Köleler, siyasi esirler, düşünsel gelişimlerini tamamlamamışlar, fanatik inanç ve ideoloji bağımlıları, gelenek zincirlerini kıramamışlar, maddi çıkarlarını etik değerlerin önünde tutanlar, bilinçten yoksun olanlar, özgür değillerdir.
Yaşam, sanal algılamalar ve gerçeklerle dolu. Doğru, yanlış, kaçınılmaz ayırt edilemiyor, kriterler, anlayışlar, daha da önemlisi çıkarlar çok farklı. Yanlış bile olsa, özgür irade ile yapılan işleri hoş görme, doğru bile olsa, zorla yaptırılan işleri tasvip etmemek eğilimindeyiz. Gönül hem özgür iradeyi kullanmayı, hem de doğruyu yapmayı istiyor, bunun için de bilgi, bilinç, onur ve güç gerekiyor ki, onların da ne kadar var olduğu tartışılır.
Demokrasi günümüzün değerler sisteminin temel taşlarından birisidir. Eksik nitelikli demokrasiler olabilir, fakat katılımcı bireyler özgür iradeye sahip değillerse, şeklen var gözükse bile demokrasi olmaz.
Köleler, siyasi esirler, düşünsel gelişimlerini tamamlamamışlar, fanatik inanç ve ideoloji bağımlıları, gelenek zincirlerini kıramamışlar, maddi çıkarlarını etik değerlerin önünde tutanlar, bilinçten yoksun olanlar, özgür değillerdir.
TDK’nın Türkçe sözlüğüne göre; “Özgür; Herhangi bir kısıtlamaya, zorlamaya, şarta bağlı olmayan, serbest, hür. Yönetim bakımından yabancı bir gücün etkisi altında bulunmayan, başka bir yönetime bağlı olmayan, bağımsız, hür. Kendi kendine hareket etme, davranma, karar verme gücü olan. Tutuklu olmayan. Başkasının kölesi olmayan. Siyasi bir güç tarafından denetlenmeyen, engellenmeyen. Toplumsal baskılara, özellikle görgü kurallarına, boyun eğmeyen, tavır ve davranışlarında serbest olan” demektir.

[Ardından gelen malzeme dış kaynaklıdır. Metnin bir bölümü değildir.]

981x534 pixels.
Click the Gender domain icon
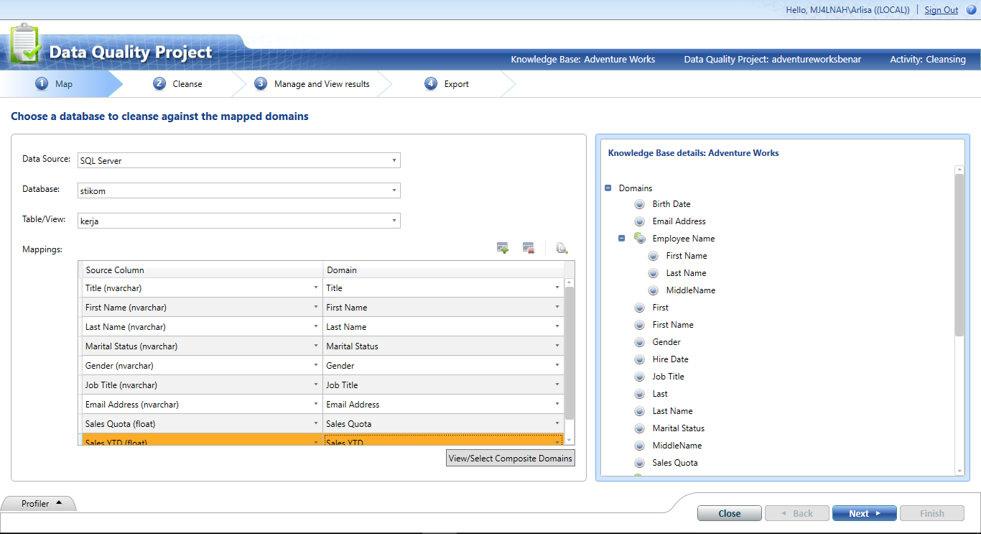(639, 341)
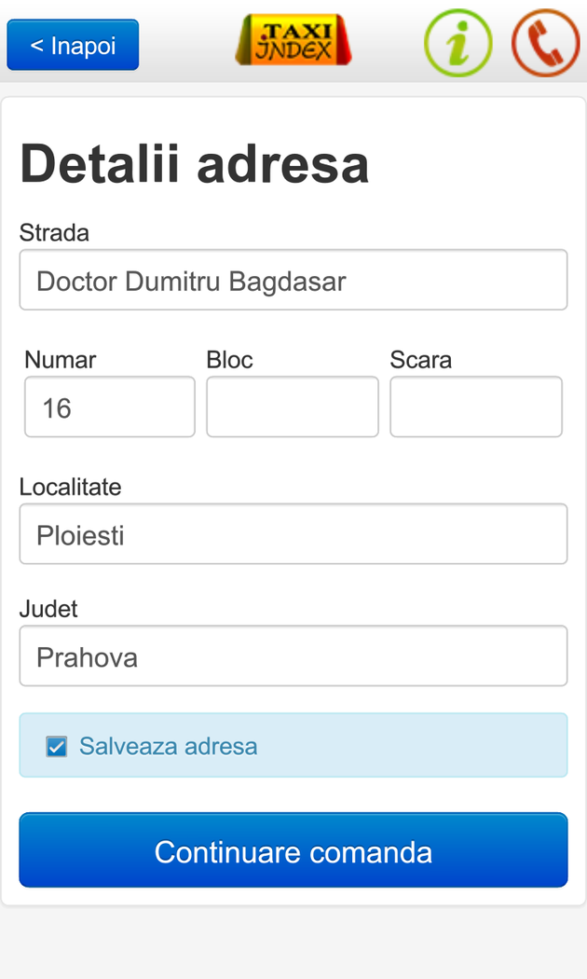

Özgürlük kural tanımazlık olarak algılanmamalı. Uzlaşma kültürü, düşünce ve inanç özgürlüğüne saygı, özgür iradenin ürünü ise daha anlamlıdır.
İnsan, dünyaya kendi iradesi ile gelmediği gibi, düşünme yeteneğinden ve yapabilme gücünden yoksun olarak geliyor. Buna karşın bebeklerin genlerinde, gelişme, öğrenme, değerlendirme ve yapabilme gücünün mükemmel bir alt yapısı var. Kişiliğin gelişmesinde coğrafyanın ve kültür ortamının büyük etkileri olmakla beraber, en etkin faktörler, bebeğin genetik yapısı ile ona uygulanan fizyolojik ve düşünsel beslemedir. Aynı coğrafyadaki bebeklerin büyüdüklerinde ayrışmaları veya farklı coğrafyalardaki bebeklerin büyüdüklerinde, çağdaş değerlerde birleşmeleri bunun kanıtıdır. Gelişmekte olan beyinleri karartmak veya ideolojik olarak şartlandırılmak, özgür iradeye vurulan en büyük darbedir.
Bu düşünceler paralelinde, Türkiye’ye göz atarsak, birbirinden çok farklı üç dönem görürüz.
Atatürk öncesi; Akla gelen bütün değerleri tüketilmiş bir toplum, ömrünü doldurmuş bir devlet ve işgal altında bir ülke.
Atatürk dönemi; Allah vergisi bir ön görüyle, Türk insanının her şeyi elinden alınsa bile, özündeki cevherin yok edilemeyeceğini fark etmiş, Türk’ün haklarını koruyabileceğine inanmış bir Mustafa Kemal. Her türlü işgale son verildi, Lozan koşulları elde edildi, Hatay Misak-ı Milli hudutları içine alındı. Büyük insan yaşasaydı, toplumunun ümmetten ulusa dönüşmesi tamamlanırdı.
Atatürk sonrası; Atatürk’ün ulaştığı çizgi korunamadı, sistemli olarak geriye gidildi. Bağımsız değil, Batı’nın ve Güney’in uydusu olundu… Ortadoğu’nun çok karmaşık koşulları göz ardı edilip, Filistin sorunu Gazze sorununa indirgenerek, Hamas’la sarmaş dolaş olundu. “Adalet Mülk’ün Temelidir” gerçeğine sırt çevrilip, “gizli tanıklar”, “düzmece belgelerle” adalet kullanılarak, Devletin temel kurumları yıpratıldı, insanlar bir korku ortamına sokuldu. “Etrak-ı bi idrak” ve “Kavmi Necip” anlayışı, “Türk’ün, Arapsız yaşayamayacağı” iddiasıyla perçinlenerek, Türklük, Türk Ulusu yok edilmeye çalışılıyor. Bunların sorumlusu, elbette, Türkiye’yi yönetenlerdir, fakat ister bilerek, ister aldanarak, “Ehil olmayan” insanlara yönetme yetkisi veren insanlarımız da sorumludur.
Çok zor durumda olmamıza rağmen, Türklüğümüzle gurur duyarak, bilinçli ve özgür irademizle, taşları yerli yerine oturtup, özellikle, yaratan adına ahkam kesen aracılardan kurtulup, akılcı ve bilimsel yöntemlerle gerekeni yapabilirsek kazanacağımıza inanıyorum.